▶ **任务说明**:
把下方清单里从含有“coordinates (288, 33).”的那一行一直到含有“This screenshot has height=1124, width=1604.”的那一行逐字照抄出来，首尾两行都包括在内。

─── 提供材料

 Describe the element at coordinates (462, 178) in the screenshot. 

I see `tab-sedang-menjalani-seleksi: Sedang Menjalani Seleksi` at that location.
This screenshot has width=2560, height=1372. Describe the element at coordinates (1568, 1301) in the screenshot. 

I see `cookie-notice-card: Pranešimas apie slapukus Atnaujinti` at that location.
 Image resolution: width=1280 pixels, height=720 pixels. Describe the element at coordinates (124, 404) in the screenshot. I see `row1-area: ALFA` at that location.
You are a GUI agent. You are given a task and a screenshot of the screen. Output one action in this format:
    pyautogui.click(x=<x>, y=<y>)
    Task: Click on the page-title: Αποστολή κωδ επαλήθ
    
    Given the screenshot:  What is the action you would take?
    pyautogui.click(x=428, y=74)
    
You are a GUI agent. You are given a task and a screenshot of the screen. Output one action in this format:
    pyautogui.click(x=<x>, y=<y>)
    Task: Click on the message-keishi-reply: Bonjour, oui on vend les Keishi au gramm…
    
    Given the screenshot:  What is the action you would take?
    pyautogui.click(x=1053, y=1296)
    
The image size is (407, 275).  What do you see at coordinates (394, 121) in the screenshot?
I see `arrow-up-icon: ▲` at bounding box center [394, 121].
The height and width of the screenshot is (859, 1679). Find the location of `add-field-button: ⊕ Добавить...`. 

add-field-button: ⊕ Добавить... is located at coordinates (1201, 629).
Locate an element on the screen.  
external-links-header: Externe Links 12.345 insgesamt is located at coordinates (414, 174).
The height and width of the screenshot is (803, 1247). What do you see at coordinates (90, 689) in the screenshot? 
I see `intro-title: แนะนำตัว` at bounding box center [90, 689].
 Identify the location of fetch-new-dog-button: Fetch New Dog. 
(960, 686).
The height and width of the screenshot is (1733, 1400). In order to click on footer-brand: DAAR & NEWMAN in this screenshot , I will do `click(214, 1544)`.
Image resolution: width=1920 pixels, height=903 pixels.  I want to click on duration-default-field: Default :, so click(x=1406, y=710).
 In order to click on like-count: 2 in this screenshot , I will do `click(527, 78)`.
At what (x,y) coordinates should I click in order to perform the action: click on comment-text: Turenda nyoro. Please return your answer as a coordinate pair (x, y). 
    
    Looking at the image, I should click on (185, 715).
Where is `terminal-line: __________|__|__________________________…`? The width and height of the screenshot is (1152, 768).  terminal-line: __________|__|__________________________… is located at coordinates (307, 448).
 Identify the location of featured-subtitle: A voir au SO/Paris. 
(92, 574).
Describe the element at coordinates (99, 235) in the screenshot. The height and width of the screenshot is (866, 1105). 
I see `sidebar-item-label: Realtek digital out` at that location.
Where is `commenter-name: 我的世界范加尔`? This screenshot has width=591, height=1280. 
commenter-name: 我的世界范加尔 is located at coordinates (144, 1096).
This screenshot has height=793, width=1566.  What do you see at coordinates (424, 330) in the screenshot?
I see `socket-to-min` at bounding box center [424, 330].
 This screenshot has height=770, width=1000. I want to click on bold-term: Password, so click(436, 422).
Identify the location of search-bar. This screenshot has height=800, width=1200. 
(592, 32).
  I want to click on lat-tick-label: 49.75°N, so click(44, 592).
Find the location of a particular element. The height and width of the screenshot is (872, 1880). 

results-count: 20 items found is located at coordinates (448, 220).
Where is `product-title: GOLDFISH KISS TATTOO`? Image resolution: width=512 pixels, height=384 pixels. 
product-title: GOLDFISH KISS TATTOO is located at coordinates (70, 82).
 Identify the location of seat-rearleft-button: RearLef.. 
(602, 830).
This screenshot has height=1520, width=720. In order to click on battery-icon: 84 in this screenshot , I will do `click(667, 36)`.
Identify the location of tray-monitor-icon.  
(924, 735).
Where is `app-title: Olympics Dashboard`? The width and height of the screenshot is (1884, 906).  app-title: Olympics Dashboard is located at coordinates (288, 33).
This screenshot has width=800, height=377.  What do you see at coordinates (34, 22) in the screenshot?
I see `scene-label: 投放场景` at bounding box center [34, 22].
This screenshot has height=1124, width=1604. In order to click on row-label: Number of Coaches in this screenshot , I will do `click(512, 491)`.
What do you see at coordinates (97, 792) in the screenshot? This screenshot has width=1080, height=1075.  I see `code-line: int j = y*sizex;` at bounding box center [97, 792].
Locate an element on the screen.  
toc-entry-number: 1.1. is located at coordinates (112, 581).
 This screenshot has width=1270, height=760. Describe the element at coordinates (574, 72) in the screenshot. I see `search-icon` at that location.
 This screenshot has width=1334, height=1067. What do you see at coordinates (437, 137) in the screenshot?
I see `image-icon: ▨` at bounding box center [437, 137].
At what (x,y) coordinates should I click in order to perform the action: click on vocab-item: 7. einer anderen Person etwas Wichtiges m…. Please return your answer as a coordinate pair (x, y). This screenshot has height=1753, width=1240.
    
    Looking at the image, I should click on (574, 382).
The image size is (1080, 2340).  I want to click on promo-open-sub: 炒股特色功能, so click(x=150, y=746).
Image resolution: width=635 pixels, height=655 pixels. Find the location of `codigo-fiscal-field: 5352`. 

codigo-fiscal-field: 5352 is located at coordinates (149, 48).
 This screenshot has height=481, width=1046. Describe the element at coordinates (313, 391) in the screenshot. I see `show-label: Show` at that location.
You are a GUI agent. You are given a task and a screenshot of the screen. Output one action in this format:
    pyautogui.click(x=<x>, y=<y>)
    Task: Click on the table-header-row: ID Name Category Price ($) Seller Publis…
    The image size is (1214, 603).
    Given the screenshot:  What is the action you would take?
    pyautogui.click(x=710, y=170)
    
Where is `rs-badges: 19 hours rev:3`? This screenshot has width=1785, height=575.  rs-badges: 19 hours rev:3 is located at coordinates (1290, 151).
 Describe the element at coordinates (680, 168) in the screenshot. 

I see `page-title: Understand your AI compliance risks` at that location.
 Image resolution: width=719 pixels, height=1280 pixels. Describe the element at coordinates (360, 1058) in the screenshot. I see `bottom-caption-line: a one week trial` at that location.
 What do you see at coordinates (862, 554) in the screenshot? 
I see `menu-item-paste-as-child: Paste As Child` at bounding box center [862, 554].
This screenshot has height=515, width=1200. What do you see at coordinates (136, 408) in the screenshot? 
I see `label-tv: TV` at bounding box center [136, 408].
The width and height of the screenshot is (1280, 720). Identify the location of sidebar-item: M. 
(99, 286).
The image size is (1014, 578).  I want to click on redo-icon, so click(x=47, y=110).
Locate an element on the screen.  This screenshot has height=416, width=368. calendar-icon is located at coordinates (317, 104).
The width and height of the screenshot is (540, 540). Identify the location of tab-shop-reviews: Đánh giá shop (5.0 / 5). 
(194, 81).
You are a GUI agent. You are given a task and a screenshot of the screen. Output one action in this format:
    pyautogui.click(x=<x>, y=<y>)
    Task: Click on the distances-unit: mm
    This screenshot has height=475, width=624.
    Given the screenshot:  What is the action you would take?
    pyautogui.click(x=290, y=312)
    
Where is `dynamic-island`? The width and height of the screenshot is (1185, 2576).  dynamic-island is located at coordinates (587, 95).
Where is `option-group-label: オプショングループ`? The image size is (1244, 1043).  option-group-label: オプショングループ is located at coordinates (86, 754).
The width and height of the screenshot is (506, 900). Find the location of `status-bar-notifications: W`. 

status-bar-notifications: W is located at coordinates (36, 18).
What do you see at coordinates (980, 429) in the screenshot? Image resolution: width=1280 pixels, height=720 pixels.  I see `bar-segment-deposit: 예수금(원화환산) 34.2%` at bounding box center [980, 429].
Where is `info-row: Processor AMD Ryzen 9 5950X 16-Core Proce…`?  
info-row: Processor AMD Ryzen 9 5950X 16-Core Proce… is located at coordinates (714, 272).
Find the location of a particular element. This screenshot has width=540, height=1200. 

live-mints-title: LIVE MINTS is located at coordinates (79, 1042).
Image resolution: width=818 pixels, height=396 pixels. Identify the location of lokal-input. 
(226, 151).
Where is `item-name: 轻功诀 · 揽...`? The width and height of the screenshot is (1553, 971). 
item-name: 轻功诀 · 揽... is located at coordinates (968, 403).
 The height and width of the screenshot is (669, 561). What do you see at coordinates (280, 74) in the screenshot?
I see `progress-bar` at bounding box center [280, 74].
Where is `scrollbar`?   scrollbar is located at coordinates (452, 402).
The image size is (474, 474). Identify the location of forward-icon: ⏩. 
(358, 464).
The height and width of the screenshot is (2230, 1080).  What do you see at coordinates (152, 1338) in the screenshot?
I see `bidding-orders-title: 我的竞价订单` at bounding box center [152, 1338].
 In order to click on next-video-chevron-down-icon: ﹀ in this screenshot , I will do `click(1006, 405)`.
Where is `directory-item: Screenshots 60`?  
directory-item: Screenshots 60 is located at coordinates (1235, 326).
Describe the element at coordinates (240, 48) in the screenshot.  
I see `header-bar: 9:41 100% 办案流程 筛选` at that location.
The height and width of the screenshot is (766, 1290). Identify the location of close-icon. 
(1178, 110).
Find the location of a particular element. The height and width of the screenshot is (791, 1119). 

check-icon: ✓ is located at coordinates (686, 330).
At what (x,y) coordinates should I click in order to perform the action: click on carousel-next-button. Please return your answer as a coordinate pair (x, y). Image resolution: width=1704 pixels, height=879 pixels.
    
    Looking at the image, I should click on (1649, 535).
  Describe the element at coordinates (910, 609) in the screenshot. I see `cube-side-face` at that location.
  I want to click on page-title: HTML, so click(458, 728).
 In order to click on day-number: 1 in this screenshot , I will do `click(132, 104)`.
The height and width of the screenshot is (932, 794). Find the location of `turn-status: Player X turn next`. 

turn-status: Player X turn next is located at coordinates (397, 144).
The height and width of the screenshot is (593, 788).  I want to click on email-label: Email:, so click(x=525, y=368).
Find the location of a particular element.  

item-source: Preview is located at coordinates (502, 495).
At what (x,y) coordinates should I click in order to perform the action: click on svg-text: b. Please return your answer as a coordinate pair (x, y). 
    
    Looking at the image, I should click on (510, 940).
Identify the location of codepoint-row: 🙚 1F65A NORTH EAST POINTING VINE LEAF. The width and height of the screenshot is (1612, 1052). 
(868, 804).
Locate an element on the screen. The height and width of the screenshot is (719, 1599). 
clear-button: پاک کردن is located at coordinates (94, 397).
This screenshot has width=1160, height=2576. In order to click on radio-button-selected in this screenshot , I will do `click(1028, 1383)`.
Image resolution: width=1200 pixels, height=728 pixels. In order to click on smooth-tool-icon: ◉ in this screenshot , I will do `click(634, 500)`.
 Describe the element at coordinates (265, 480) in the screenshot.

──────

▶ **任务回答**:
Where is `app-title: Olympics Dashboard`? The width and height of the screenshot is (1884, 906).  app-title: Olympics Dashboard is located at coordinates (288, 33).
This screenshot has width=800, height=377.  What do you see at coordinates (34, 22) in the screenshot?
I see `scene-label: 投放场景` at bounding box center [34, 22].
This screenshot has height=1124, width=1604. In order to click on row-label: Number of Coaches in this screenshot , I will do `click(512, 491)`.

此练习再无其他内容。